The government is allowing those perpetrating violence to do so with impunity. Instead of taking action to restore normality and conditions conducive to free and fair elections, it is further clamping down on civil society. Since the parliamentary and inconclusive presidential polls on March 29, 2008 police have arrested human rights lawyers, journalists, civil society activists and trade unionists on politically motivated charges.

In an apparent bid to subvert the runoff electoral process and instill fear in local election officials and observers, police have arrested more than 100 presiding officers and election officials on politically motivated charges of electoral fraud. ZANU-PF supporters have attacked hundreds of observers from the independent election organization, the Zimbabwe Election Support Network, and forced many to flee their homes.

The government has attempted to portray reports of the violence as exaggerated—and then mainly perpetrated by the MDC. Human Rights Watch investigations show that while there have been some attacks by MDC supporters on ZANU-PF supporters, the number of such incidents is far outweighed by those perpetrated by ZANU-PF and its allies.

Government complicity in the violence is reflected in its failure to acknowledge the extent of the violence and the widespread involvement of senior army officers, police officials and groups backed by the state security forces. By allowing perpetrators of abuses with high rank to act with impunity, President Mugabe and the government of Zimbabwe bear full responsibility for these serious crimes.

There is a long history of impunity for serious human rights violations perpetrated by ZANU-PF and its allies when faced by political opposition, stretching back to the 1980s and atrocities by government military forces in Matabeleland. Violence around elections intensified following the emergence of the MDC as a political contender in 1999. What is happening now, however, eclipses the violence in any previous election.

For Zimbabwe’s future stability, it is imperative that the country breaks with its history of impunity. The human rights violations documented in this report constitute grave abuses for which those responsible must be held accountable. The government must impartially investigate and fairly prosecute those who have organized and committed politically motivated violence and related crimes since the March 29 elections. Any future government—whether it emerges from the presidential runoff or from negotiations between the two main parties—should not grant amnesty to perpetrators of serious abuses.

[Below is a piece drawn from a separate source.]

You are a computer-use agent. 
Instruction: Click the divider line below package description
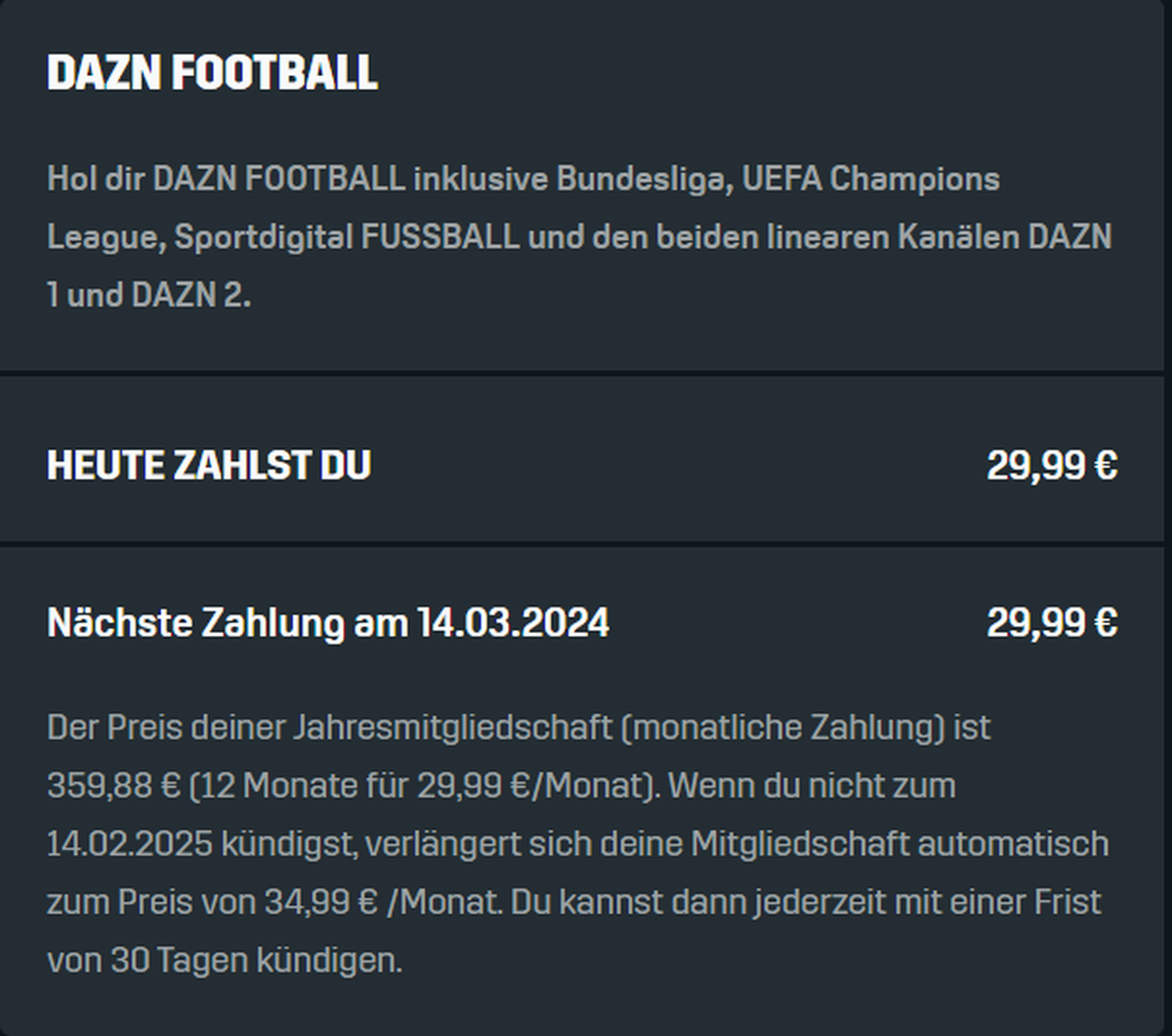582,373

The AU and SADC, supported by the United Nations (UN), have only days in which to make an impact on reducing violence and ensuring a free and fair vote. This is an opportunity for clear political leadership in support of human rights and the future stability of Zimbabwe, which, as recent xenophobic violence in South Africa has demonstrated, is increasingly impacting the domestic situation of its neighbors. Now is the time for failed mediation strategies to be abandoned, and a clear message given to the authorities that they face becoming regional pariahs should no action be taken.